Action item — Would you please copy each line of the data in which the string "will" occurs?

*** Supplied records ***

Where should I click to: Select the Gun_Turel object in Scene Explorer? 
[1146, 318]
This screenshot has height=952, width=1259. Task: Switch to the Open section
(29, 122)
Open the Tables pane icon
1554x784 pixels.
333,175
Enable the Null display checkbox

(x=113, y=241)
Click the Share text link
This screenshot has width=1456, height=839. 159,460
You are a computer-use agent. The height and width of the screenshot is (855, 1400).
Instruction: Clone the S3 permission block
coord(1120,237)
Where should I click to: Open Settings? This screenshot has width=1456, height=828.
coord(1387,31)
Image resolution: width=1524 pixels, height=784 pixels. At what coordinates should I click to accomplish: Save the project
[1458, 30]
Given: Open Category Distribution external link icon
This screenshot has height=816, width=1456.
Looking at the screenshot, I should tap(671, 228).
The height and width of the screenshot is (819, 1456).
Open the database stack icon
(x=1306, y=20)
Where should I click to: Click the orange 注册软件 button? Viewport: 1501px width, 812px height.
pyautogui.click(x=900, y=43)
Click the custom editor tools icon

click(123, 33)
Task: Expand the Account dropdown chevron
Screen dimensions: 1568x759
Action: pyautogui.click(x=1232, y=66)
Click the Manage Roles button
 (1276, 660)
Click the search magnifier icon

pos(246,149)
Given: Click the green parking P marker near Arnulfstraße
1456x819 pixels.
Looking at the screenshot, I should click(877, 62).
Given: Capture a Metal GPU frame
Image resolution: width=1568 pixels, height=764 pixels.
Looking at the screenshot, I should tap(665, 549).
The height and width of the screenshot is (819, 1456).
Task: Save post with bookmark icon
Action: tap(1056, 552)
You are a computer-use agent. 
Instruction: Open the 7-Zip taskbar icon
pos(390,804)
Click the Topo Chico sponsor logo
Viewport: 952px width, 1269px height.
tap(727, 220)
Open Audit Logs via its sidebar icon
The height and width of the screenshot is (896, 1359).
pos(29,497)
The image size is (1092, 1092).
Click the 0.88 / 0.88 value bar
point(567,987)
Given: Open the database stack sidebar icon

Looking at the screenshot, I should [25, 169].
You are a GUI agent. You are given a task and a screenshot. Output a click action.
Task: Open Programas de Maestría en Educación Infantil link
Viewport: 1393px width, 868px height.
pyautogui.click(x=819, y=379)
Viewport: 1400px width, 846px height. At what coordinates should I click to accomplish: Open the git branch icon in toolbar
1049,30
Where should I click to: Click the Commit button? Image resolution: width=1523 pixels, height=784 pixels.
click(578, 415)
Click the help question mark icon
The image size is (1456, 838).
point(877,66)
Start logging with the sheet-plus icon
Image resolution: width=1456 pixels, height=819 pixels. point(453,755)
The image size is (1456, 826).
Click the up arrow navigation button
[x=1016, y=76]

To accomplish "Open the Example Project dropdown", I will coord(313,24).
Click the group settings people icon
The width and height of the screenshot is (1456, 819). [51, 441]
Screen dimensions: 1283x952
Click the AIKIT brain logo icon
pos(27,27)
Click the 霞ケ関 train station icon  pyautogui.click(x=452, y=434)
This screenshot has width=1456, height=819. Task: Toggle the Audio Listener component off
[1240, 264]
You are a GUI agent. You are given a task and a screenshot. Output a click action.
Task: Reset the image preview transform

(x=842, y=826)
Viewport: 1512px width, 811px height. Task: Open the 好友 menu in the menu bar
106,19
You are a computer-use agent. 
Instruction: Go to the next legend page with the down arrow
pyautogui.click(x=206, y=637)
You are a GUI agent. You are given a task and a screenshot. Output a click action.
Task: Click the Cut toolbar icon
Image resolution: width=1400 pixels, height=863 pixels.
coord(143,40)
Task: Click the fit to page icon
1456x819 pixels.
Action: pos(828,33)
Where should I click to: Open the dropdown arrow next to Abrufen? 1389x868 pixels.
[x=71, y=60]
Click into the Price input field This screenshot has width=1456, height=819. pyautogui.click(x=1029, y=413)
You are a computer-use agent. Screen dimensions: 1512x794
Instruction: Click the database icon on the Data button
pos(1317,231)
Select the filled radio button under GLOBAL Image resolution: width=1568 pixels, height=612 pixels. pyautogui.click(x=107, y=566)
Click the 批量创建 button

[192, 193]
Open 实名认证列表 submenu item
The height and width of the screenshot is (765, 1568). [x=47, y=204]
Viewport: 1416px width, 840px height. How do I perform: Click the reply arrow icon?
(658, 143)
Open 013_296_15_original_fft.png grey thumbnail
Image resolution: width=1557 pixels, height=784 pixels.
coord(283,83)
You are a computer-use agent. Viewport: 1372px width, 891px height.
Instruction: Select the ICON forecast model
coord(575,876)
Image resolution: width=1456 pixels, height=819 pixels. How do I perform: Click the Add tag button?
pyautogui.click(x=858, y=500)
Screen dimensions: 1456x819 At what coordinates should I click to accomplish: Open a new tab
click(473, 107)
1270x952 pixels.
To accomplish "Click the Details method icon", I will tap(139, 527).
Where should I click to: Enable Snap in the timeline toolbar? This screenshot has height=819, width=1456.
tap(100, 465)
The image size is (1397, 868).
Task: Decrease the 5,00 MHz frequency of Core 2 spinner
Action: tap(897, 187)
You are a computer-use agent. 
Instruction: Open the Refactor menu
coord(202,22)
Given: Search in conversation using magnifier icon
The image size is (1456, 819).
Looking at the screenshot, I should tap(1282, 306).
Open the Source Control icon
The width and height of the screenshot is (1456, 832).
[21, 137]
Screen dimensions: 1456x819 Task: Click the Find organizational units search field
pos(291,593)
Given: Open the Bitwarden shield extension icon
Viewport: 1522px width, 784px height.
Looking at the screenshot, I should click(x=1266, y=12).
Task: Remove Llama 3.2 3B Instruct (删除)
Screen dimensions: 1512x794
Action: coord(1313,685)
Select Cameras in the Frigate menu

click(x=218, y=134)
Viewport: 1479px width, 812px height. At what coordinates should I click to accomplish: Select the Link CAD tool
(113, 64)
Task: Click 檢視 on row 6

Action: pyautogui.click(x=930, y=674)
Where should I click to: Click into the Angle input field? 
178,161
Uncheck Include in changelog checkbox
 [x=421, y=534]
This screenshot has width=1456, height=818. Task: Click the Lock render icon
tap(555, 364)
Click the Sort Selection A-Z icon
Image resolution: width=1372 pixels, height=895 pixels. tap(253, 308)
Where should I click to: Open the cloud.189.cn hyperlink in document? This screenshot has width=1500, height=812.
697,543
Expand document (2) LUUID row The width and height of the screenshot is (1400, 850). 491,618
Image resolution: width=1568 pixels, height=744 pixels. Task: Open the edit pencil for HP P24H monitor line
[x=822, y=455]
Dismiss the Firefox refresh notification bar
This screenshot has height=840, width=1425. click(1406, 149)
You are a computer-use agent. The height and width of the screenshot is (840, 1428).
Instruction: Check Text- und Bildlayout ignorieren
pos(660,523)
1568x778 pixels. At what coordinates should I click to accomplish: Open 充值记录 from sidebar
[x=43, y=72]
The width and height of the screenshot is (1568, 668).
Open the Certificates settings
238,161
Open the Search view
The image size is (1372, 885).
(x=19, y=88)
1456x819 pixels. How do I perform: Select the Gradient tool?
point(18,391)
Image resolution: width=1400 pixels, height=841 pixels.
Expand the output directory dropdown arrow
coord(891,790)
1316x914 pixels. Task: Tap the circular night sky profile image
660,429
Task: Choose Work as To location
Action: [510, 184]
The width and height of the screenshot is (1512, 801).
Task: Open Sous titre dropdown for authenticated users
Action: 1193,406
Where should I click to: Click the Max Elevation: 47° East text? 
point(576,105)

*** End of Supplied records ***

The answer —
To accomplish "Open the Example Project dropdown", I will coord(313,24).
To accomplish "Click the Details method icon", I will tap(139, 527).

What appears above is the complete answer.